** Stored records **
• • • •
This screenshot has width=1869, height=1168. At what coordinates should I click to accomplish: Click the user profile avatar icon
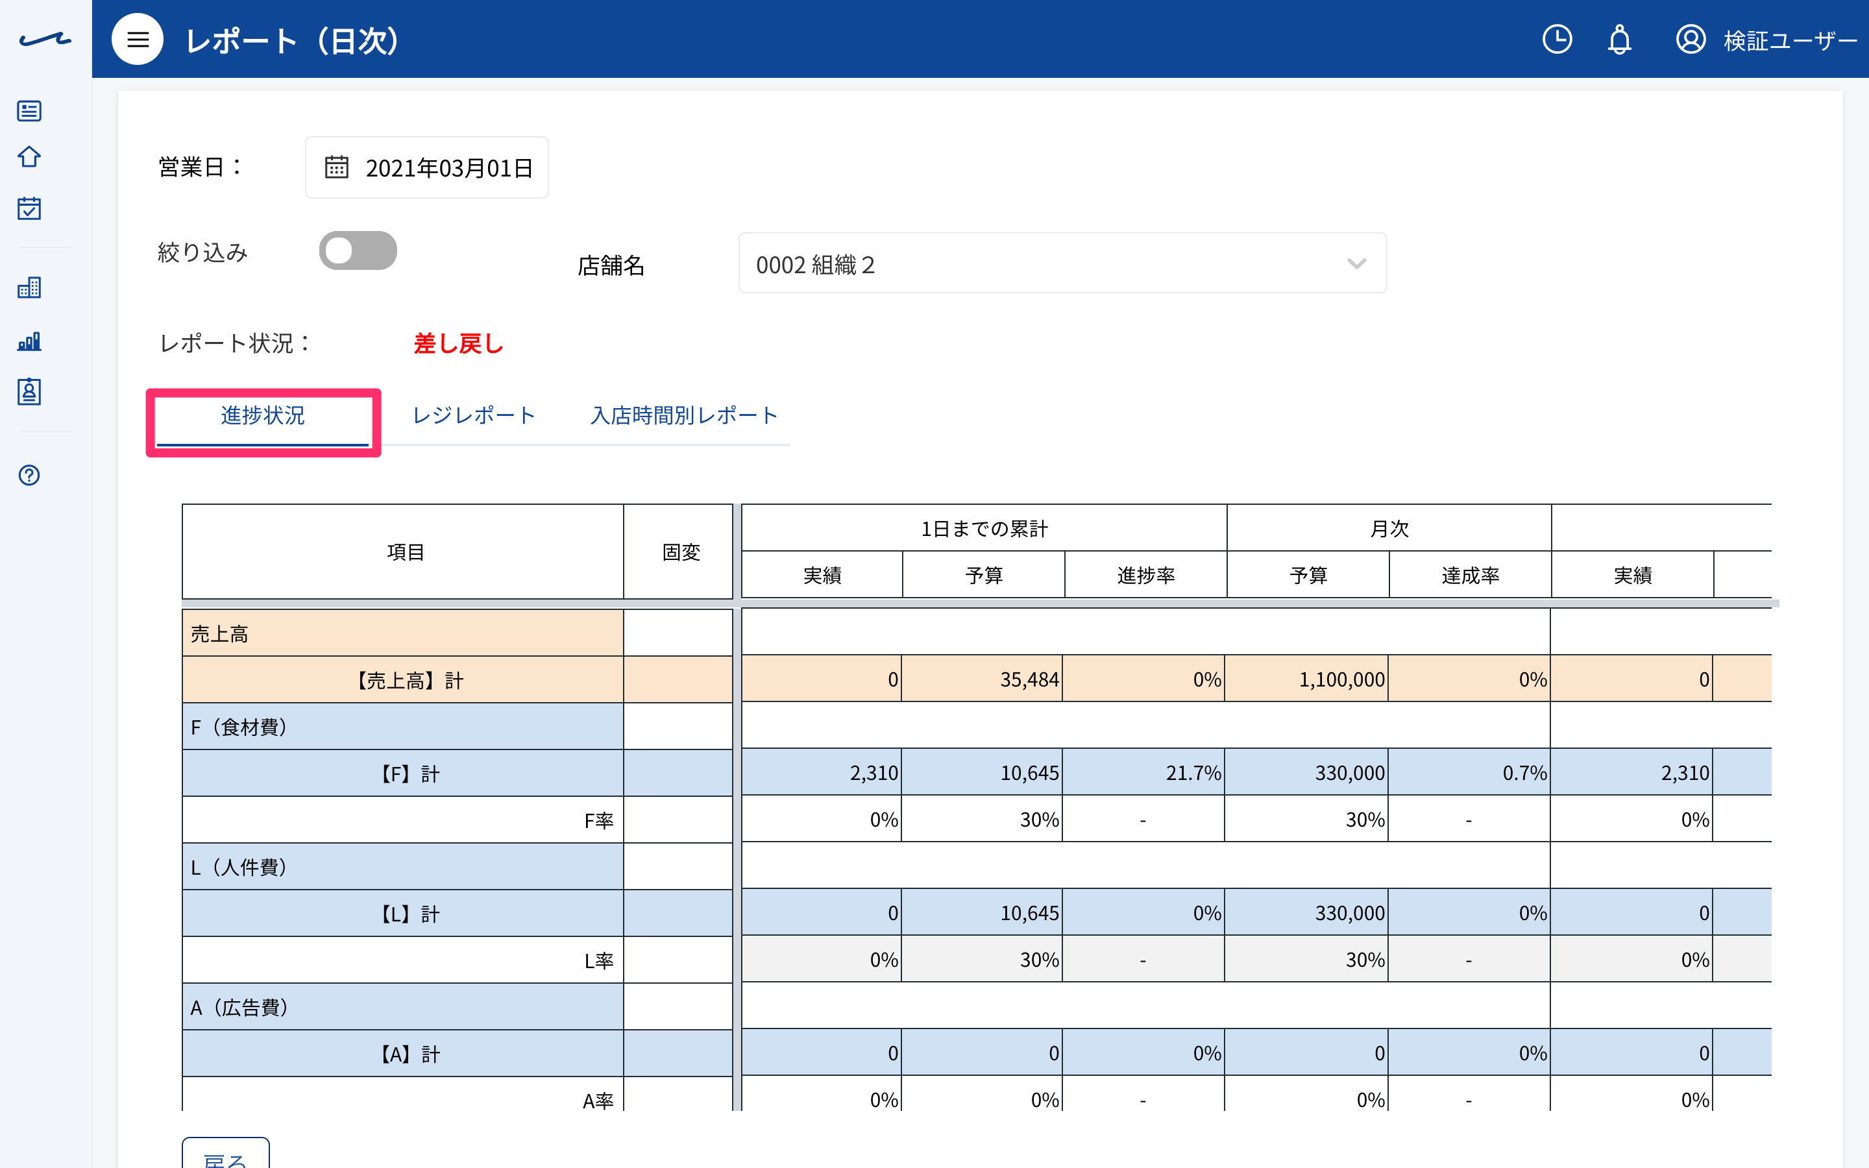point(1690,39)
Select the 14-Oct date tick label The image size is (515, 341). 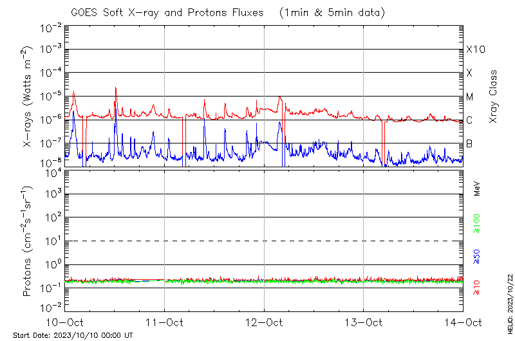click(x=462, y=322)
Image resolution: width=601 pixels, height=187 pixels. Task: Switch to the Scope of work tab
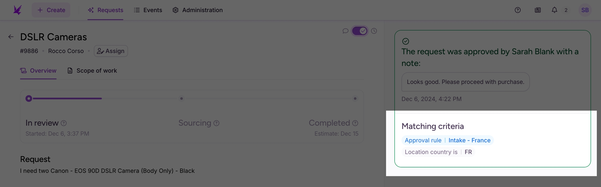pos(92,71)
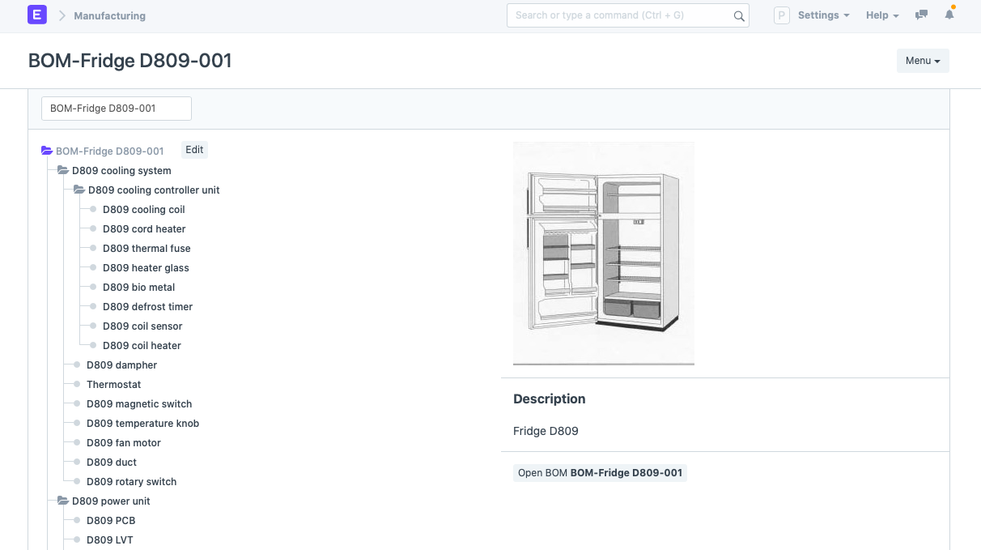Collapse the D809 cooling controller unit folder
This screenshot has width=981, height=550.
coord(79,190)
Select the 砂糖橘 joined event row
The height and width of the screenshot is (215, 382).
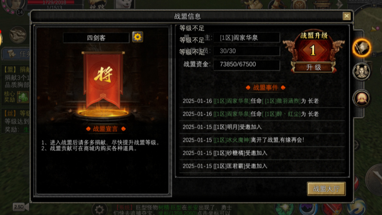pyautogui.click(x=262, y=153)
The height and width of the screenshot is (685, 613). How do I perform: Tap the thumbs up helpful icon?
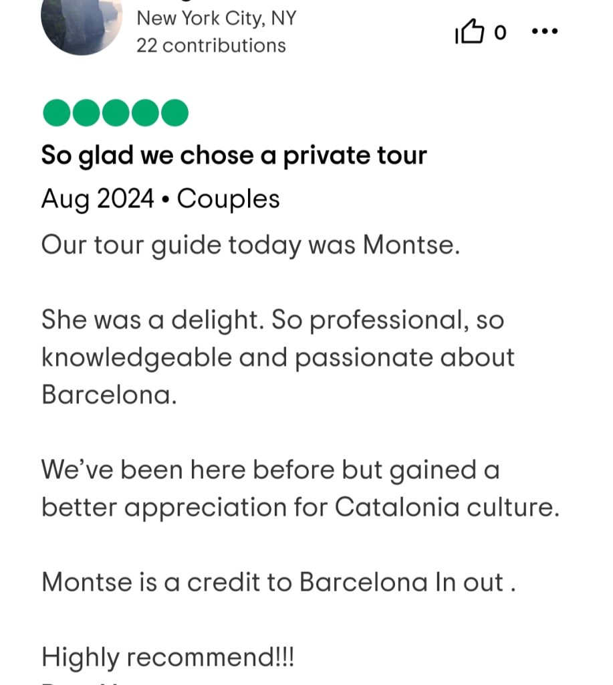coord(469,32)
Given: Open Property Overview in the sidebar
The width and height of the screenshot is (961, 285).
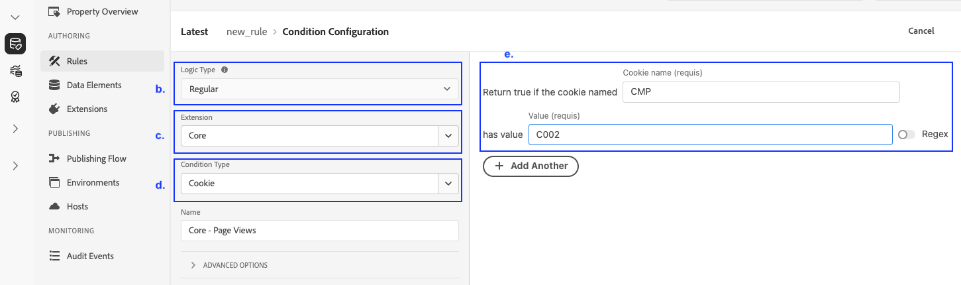Looking at the screenshot, I should pos(102,11).
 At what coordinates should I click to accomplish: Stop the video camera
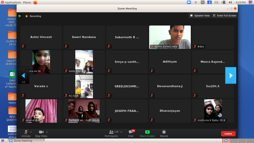(x=41, y=133)
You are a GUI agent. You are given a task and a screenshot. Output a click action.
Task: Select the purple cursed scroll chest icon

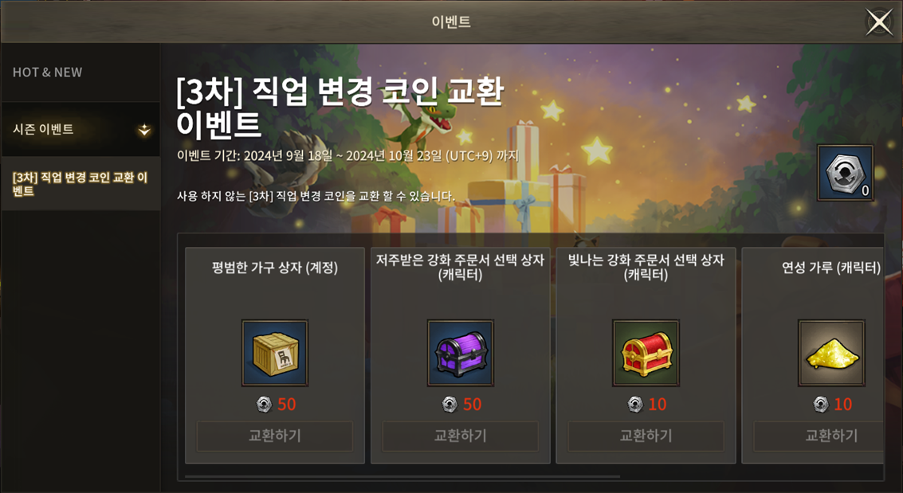460,353
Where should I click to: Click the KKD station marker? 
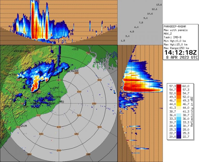[x=73, y=49]
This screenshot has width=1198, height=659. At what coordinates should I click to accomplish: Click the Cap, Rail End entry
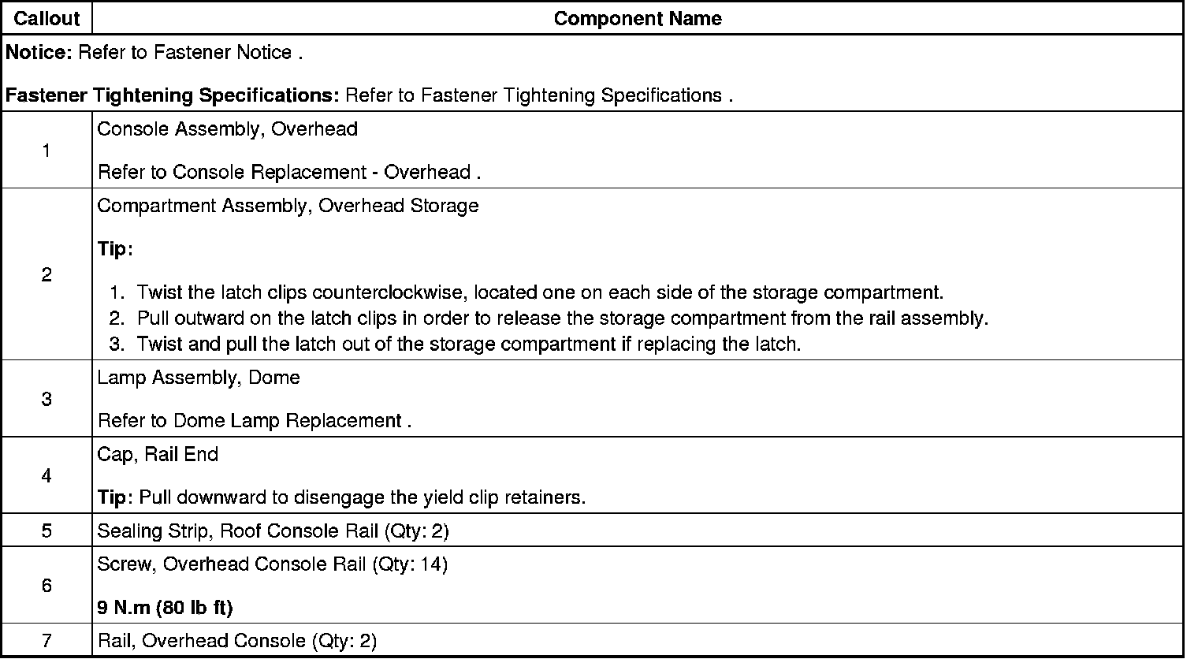[158, 454]
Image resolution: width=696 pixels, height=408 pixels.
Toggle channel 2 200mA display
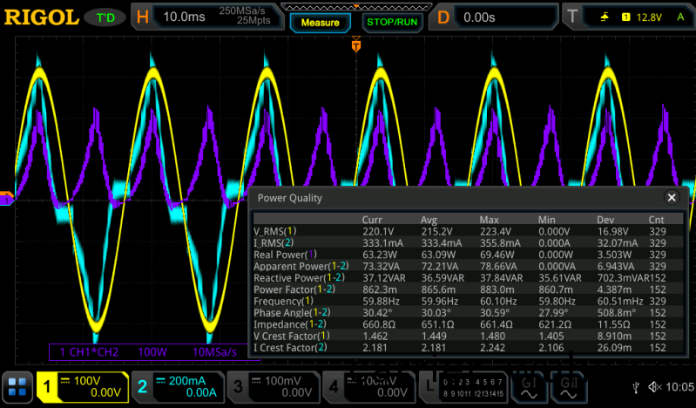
• • • •
** EXERCISE GOAL **
Look above for the line containing "The height and width of the screenshot is (215, 382).", then copy exactly from it through the line containing "Given: Open Property Overview in the sidebar", keeping both and leaving out pictures. Add nothing else.

** WRITTEN RESPONSE **
The height and width of the screenshot is (215, 382).
pyautogui.click(x=262, y=153)
The height and width of the screenshot is (685, 613). How do I perform: Tap the thumbs up helpful icon?
coord(469,32)
Given: Open Property Overview in the sidebar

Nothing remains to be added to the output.